HLS IP repeated output read gives different output for same input

Hello Everyone,

I encountered some issues while using VDMA with a custom IP developed using Vitis HLS. The issue I am having is that every time I read the output of the IP, it returns a different, out of order permutation of my input (in pass through operation) without changing the input. I attached a notebook that includes the output of 2 consecutive access to the output buffer showcasing the issue.

I tried to provide every detail I could think off below and I hope someone can give me a pointer to go on.

Any help would be greatly appreciated.

Thank you,
Mario

Setup details

  • Windows 10 Pro host machine
  • Ubuntu 18.04.6 VM set up using modified Vagrant fiile from PYNQ repo to assign more disk space and RAM
  • Xilinx tools version 2020.2
  • PYNQ 2.7.0 image
  • Custom ZU+ SoC

Task explanation

I am working on a preprocessing IP in Vitis HLS for channel-wise manipulation of RGB images for ML preprocessing. The IP takes an input stream (AXI4 Stream) corresponding to the raw pixels (24-bit) and outputs the processed packed pixels using a AXI4 Master Interface. The output of the IP is the packed pixel with 32-bit floats for each channel value (96-bit output data). I am using AXI4 Stream input as I will have other IPs connected doing basic image manipulations and a AXI4 Master Interface for the output as with my limited HLS knowledge it seemed to be the easier option, but I am more than happy to take suggestions on this front.

The final goal is to turn the design into a Vitis platform for DPU integration and use the IP to accelerate preprocessing for ML inference. At this point I am just looking to verify the correct operation of the IP in a basic hardware design.

▶ **Problems to work on**:
- a) Which PYNQ image version does the setup in the forum post use?
- b) Transcribe the forum post, beginning at the words "I encountered some" and ending after the words "be greatly appreciated.".
- c) Pick up the forum post about the Vitis HLS preprocessing IP after its last sentence and keep writing it.
The listing has a separate origin from the forum post.

▶ **Data extract**:
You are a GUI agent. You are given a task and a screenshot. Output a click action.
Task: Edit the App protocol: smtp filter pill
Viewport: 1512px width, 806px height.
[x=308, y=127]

▶ **Set of answers**:
- a) PYNQ 2.7.0

- b)
I encountered some issues while using VDMA with a custom IP developed using Vitis HLS. The issue I am having is that every time I read the output of the IP, it returns a different, out of order permutation of my input (in pass through operation) without changing the input. I attached a notebook that includes the output of 2 consecutive access to the output buffer showcasing the issue.

I tried to provide every detail I could think off below and I hope someone can give me a pointer to go on.

Any help would be greatly appreciated.

- c)
Below I tried to collect anything that could help with tracking down the issue. As you can see from the IP name and the attached notebook, I have went through a few iterations, trying to resolve the issue. The IP works fine in simulation, but when I run the attached notebook and read the content of the allocated PYNQ Buffer, it is a mess and changes between reads, even though I am not passing it a new input. Bonus fun is that the entries corresponding to the B colour channel are all zeros which makes no sense to me.

System ILA debug results

I used System ILA to debug the IP and found that the input data is streamed to the IP as expected, but there is B colour channel is missing at the output (all zeros). The output on the WDATA of the Master AXI4 Interface for the most part in sequence, but there are some pixel channel values that randomly repeat.

HLS code for IP

Note: I am using multiplication in the HLS IP with the standard deviations as it is quicker in hardeware. The passed parameter will be the reciprocal of the standard deviations, handled in software.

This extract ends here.